• _SUPPLIED PASSAGE_
The European Central Bank revealed Wednesday that it intends to develop a new instrument to combat the possibility of eurozone fragmentation, in an effort to allay fears of a new debt crisis.
The decision follows the central bank’s surprise emergency meeting to address increased borrowing costs for numerous European countries.
“Since the gradual process of policy normalization was initiated in December 2021, the Governing Council has pledged to act against resurgent fragmentation risks,” the ECB said in a statement.
“The pandemic has left lasting vulnerabilities in the euro area economy which are indeed contributing to the uneven transmission of the normalization of our monetary policy across jurisdictions,” it added.
The remarks are in response to the recent increase in bond yields over the last week or two. Following a regular policy meeting last week, the ECB foreshadowed more aggressive policy tightening but failed to deliver any new measures to assist the bloc’s highly indebted nations.
This caused considerable concern among money managers about financial fragmentation, which resulted in an increase in bond yields.
Italy’s 10-year bond yield surpassed 4% earlier this week, with one analyst warning that such levels “may eventually turn into a nightmare” for the south European country.

[Saved items]
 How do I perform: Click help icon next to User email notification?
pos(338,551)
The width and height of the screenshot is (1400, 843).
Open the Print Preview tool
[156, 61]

• _PROBLEM SET_
- 1) Answer these from the article on the ECB:
(a) When was the gradual process of policy normalization initiated?
(b) According to the ECB statement, what left lasting vulnerabilities in the euro area economy?
(c) What level did Italy's 10-year bond yield pass earlier this week?
- 2) Continue the article on the ECB's plan to counter eurozone fragmentation, starting after its final sentence.
The listing is separate material and has no connection to the ECB article.

• _RESULTS IN ORDER_
- 1)
(a) December 2021
(b) The pandemic
(c) 4%

- 2)
To address these concerns, the ECB announced on Wednesday that it will reinvest redemptions from its emergency bond purchasing programme, known as PEPP, in a flexible manner and will direct its team to “accelerate the completion of the design of a new anti-fragmentation instrument.”
“Our commitment to the euro is our anti-fragmentation tool. This commitment has no limits. And our track record of stepping in when needed backs up this commitment,” Isabel Schnabel, a member of the ECB’s executive board, said in Paris, France on Tuesday.
Bond rates in the eurozone dipped on Wednesday morning following the unexpected announcement of an emergency meeting.
Meanwhile, the euro rose against the US dollar on predictions that the ECB will implement measures to prevent fragmentation.